-- Information provided follows --
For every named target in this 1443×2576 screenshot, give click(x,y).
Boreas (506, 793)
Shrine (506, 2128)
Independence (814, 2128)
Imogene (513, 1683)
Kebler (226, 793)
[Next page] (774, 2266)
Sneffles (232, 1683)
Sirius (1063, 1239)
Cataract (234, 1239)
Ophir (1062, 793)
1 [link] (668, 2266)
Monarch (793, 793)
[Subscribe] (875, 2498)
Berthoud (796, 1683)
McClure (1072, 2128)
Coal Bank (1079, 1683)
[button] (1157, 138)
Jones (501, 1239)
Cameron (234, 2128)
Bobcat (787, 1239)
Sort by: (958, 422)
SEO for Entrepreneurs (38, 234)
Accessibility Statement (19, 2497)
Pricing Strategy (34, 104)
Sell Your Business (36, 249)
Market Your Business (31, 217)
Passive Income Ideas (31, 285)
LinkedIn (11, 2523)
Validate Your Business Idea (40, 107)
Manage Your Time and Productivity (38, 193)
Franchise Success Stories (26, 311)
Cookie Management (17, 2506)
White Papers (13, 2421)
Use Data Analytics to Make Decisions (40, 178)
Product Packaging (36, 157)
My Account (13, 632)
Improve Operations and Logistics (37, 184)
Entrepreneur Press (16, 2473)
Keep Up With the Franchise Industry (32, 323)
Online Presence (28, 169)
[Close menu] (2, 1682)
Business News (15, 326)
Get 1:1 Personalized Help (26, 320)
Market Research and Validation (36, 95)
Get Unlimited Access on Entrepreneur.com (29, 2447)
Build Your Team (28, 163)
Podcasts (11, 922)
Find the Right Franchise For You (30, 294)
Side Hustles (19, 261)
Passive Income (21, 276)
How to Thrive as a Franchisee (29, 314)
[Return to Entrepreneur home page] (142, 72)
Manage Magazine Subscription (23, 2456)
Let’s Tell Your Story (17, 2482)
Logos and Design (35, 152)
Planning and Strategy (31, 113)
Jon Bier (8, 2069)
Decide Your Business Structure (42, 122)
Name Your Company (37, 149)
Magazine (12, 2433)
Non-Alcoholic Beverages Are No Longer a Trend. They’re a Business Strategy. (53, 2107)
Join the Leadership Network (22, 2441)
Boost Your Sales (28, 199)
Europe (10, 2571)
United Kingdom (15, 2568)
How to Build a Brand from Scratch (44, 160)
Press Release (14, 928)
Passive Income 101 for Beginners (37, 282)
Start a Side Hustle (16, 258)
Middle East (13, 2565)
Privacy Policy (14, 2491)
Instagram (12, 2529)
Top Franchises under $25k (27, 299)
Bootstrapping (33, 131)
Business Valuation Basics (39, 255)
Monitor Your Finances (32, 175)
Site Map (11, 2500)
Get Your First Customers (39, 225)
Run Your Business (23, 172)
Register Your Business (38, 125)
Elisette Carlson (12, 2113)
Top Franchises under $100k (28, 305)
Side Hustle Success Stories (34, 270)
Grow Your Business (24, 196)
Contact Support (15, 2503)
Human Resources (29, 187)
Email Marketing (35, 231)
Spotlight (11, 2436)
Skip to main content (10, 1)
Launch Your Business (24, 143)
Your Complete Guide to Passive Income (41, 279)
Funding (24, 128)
-- Information provided concluded --
**Task prompt**
Start at the line containing "Skip to main content (10, 1)" and copy each line through the last one in the records, exactly and with nothing added.

**Result for this task**
Skip to main content (10, 1)
Launch Your Business (24, 143)
Your Complete Guide to Passive Income (41, 279)
Funding (24, 128)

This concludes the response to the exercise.